165 Dada ist Innen

9. Mai 2020 von Paul Dorn

165 DadaistInnen

25.IV.2020

Eine Publikation des Cabaret Voltaire, angelegentlich der sgrafittischen Kratzmalung samt einer Ausstellung ebendieser DadaistInnen in die Gewölbedecke des Ausstellungsraums des Cabaret Voltaire 2013, Horizont 2016. Der Satz passt.

Zu den Vorworten

Eine Menge Vorworte, dafür sonst keinen Text im Buch, ausser den Lebensdaten der 165. Die Vorworte klingen nach Sonntagspredigten, das eine mehr salbig, ein anderes mehr mit Zitaten dekoriert, ein weiteres ein Allerweltsgeschwurbel; das von Adrian Notz, Direktor, liefert immerhin einige Informationen zur Auswahl der 165, noch mehr Zitate und seltsam religiöses Zeug dann. Was wollten sie alle eigentlich sagen? Am Ende wirkt alles wie Taschentuchwinken „Gute Fahrt! – schön, dass sie weg sind.“

Mark Divo und die Hausbesetzer, die eigentlichen Retter des Cabaret Voltaire-Hauses, werden komplett unterschlagen, eine ignorante Selbstgefälligkeit und Unehrlichkeit.

 

Die Ausstellung trägt den Titel „Dada in nuce“ – bedeutet das: Da da, du Nuss? Aber die Nuss bleibt hohl:

Die Systemisierung der 165 in vier Kategorien Überdada, PräsidentIn, Oberdada, Dada-SoldatIn ist schlichtweg dumm.

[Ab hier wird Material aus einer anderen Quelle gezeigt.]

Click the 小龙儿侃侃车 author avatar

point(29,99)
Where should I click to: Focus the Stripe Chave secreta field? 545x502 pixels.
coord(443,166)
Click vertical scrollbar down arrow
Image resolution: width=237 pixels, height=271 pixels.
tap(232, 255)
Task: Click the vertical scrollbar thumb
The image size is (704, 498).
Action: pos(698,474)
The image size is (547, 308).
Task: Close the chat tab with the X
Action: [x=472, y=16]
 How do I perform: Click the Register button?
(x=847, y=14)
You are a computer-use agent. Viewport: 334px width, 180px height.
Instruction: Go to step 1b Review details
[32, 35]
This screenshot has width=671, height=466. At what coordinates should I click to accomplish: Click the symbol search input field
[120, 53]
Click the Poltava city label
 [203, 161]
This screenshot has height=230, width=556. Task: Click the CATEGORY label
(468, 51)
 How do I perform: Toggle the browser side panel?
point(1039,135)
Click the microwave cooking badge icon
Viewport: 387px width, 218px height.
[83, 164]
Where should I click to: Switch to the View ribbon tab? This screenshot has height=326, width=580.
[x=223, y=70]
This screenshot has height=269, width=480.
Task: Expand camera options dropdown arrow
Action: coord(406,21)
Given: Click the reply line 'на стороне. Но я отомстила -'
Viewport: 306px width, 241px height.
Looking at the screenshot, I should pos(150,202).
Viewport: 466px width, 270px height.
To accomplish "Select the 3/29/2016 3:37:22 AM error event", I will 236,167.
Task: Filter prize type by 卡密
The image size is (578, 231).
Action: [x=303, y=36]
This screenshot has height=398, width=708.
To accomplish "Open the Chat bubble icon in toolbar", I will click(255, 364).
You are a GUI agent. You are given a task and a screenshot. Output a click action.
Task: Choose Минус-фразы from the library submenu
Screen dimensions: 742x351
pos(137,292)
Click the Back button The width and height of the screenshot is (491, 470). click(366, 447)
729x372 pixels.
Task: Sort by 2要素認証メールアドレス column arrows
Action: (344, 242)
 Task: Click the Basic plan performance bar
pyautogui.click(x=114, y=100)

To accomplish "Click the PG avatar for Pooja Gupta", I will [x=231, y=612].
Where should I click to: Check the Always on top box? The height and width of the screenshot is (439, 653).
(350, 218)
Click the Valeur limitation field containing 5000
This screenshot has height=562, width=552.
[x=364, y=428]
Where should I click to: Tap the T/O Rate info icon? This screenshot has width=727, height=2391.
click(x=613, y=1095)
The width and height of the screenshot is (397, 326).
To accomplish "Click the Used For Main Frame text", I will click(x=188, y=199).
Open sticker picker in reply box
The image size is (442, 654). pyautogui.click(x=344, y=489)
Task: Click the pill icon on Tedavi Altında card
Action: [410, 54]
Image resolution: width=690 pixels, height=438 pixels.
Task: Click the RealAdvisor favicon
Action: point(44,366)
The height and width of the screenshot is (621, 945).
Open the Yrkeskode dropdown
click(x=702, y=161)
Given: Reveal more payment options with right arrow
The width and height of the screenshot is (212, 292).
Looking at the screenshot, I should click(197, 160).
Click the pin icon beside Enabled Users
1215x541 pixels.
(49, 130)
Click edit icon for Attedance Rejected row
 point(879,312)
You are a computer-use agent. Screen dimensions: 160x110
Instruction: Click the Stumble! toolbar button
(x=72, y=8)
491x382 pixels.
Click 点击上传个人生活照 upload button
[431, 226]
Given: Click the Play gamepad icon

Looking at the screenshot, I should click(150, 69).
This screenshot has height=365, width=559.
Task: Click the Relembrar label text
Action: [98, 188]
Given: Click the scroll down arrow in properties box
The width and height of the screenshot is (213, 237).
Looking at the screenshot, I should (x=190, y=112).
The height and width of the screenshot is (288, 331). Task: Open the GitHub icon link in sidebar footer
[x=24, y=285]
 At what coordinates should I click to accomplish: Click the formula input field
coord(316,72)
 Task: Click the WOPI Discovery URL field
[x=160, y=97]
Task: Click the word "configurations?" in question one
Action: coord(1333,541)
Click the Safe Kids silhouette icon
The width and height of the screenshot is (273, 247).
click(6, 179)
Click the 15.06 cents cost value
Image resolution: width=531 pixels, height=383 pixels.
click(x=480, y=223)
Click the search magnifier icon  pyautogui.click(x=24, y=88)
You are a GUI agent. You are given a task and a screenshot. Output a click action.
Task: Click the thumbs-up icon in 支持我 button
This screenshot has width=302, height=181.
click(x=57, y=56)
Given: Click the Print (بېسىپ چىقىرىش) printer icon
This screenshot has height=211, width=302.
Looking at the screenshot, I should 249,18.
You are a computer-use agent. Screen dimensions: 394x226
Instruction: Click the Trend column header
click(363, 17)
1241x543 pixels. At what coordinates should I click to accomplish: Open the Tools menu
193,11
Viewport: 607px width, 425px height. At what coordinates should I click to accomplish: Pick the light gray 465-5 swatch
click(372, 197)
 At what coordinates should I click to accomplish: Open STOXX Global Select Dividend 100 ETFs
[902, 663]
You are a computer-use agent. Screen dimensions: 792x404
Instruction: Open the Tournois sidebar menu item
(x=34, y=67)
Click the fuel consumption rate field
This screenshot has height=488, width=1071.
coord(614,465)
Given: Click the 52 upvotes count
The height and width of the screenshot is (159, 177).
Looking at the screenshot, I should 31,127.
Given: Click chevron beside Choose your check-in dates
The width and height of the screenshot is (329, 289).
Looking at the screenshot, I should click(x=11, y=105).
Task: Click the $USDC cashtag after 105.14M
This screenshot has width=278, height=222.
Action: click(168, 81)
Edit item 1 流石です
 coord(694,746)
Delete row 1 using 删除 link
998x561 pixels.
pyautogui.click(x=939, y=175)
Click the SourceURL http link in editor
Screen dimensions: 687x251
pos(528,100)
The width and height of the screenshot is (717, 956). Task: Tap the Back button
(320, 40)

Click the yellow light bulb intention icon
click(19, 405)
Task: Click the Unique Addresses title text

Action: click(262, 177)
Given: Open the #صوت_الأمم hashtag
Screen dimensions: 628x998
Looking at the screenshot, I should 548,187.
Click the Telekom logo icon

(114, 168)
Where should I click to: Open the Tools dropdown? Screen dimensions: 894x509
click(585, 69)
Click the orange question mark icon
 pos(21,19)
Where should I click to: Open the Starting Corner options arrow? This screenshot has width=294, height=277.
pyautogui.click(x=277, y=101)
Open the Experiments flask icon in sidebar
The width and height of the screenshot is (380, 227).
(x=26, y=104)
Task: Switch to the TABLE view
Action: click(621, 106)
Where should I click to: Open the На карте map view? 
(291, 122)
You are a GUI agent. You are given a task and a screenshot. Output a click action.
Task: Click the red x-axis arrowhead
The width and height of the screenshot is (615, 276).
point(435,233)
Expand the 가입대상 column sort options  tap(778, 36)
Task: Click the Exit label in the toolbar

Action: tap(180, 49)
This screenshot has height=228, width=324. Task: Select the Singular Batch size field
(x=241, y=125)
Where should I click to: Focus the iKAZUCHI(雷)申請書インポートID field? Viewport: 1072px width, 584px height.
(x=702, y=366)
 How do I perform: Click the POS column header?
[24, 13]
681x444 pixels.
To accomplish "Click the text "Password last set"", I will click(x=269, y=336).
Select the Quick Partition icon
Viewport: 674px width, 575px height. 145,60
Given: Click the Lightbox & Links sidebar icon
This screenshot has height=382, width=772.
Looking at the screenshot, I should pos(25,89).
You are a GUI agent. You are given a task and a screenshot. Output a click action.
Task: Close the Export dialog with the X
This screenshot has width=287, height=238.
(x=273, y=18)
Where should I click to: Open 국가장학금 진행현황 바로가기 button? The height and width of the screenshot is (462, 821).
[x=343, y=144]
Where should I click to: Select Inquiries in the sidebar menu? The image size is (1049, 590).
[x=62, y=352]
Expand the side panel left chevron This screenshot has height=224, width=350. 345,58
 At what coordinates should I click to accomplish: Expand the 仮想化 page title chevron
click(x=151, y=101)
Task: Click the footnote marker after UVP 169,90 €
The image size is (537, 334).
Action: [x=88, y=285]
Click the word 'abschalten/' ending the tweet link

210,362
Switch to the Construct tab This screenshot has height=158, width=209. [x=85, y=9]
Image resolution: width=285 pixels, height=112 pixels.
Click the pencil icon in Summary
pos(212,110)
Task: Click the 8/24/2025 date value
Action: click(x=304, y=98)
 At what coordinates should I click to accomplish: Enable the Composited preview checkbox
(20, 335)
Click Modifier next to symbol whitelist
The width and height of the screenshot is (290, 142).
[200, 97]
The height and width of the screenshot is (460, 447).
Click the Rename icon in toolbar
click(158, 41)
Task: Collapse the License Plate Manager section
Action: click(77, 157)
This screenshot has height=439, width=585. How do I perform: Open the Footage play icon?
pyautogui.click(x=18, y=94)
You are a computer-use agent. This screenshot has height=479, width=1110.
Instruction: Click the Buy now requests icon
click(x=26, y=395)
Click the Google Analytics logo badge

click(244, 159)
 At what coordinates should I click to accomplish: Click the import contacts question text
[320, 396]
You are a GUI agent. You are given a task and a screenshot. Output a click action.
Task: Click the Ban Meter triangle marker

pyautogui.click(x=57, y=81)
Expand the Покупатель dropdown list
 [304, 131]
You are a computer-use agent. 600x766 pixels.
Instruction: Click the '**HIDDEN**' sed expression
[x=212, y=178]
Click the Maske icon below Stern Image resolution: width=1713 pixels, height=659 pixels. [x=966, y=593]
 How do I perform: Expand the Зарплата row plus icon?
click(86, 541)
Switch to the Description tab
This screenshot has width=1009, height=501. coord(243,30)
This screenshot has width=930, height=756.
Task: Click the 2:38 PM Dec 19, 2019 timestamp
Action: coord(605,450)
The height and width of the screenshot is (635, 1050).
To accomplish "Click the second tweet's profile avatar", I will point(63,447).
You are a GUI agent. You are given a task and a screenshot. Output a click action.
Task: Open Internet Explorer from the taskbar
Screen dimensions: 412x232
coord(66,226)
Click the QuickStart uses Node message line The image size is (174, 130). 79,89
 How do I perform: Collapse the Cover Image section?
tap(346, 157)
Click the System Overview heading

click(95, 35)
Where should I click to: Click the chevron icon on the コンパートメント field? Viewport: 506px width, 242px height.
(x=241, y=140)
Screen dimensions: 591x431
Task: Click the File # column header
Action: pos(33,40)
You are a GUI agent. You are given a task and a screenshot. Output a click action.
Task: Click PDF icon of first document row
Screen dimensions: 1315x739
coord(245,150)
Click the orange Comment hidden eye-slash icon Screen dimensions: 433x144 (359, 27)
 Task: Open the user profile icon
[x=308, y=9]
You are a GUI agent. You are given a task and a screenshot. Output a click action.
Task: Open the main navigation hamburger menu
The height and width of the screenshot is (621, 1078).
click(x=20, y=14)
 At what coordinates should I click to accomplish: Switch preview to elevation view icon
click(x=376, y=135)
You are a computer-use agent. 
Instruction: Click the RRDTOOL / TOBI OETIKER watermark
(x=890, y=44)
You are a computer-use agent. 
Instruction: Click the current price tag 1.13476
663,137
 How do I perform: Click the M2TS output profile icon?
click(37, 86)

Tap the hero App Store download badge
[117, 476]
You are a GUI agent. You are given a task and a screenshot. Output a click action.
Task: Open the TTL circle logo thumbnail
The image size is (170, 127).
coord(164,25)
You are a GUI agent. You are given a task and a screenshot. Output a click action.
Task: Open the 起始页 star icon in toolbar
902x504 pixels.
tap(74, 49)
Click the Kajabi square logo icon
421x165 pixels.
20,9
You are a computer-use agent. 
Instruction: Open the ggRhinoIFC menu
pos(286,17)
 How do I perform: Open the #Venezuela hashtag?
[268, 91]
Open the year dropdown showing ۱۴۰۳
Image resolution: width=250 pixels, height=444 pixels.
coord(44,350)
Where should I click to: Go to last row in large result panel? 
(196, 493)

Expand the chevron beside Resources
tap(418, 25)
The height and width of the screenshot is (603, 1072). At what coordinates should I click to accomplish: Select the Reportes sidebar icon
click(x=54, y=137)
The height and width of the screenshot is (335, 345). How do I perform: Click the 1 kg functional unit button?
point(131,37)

Grundsätzlich ist eine Kategorisierung, Hierarchie bei Dada ein Blödsinn, weil es dem Wesen von Dada widerspricht, zweitens haben die Dadas sich schon damals alle zu PräsidentInnen ernannt, drittens trug (nur) Johannes Baader den Titel des Oberdada – und: Viele Dadas haben den 1. Weltkrieg abgelehnt und nun werden sie zu SoldatInnen gemacht? Oder werden sie aus einer Hihi-lustik-Arroganz heraus zu kopflosen MitläuferInnen abgewertet?

In den Kurzbiographien taucht als Stichwort noch „Kompetenzen“ auf – ein wirklich schäbiges Wort aus dem neoliberalen Nutzen-gleich-Geld-Vokabular, man überlege die Wirkung hier. Natürlich kann man das als dadaistisch bezeichnen, aber dann wird Dada zur anything-goes-Beliebigkeit verwässert und verlächelt, was es NICHT ist.

Einige der Portraitphotos der 165 sind wenig bekannt, sonst nur das Ewiggleiche an Abbil-dungen; Hauptsache, das Buch wird dick. Es schleicht sich der Eindruck an, dass mit wenig Plan, vielleicht auch aus Zeitmangel eine Publikation hin musste.

Für die Kurzbiographien zeichnet eine Person verantwortlich, nennen wir sie ’mal Aline Juchler. Höchstwahrscheinlich versteht der Person keine einzige Fremdsprache und hat selbst Deutsch schlecht im Griff. Oft sind die Texte irgendwie dahergeschrieben, teils in seltsam nichtssagender und schlechter Formulierung, was schwanen lässt, der Person hat überdies keine Ahnung von Dada.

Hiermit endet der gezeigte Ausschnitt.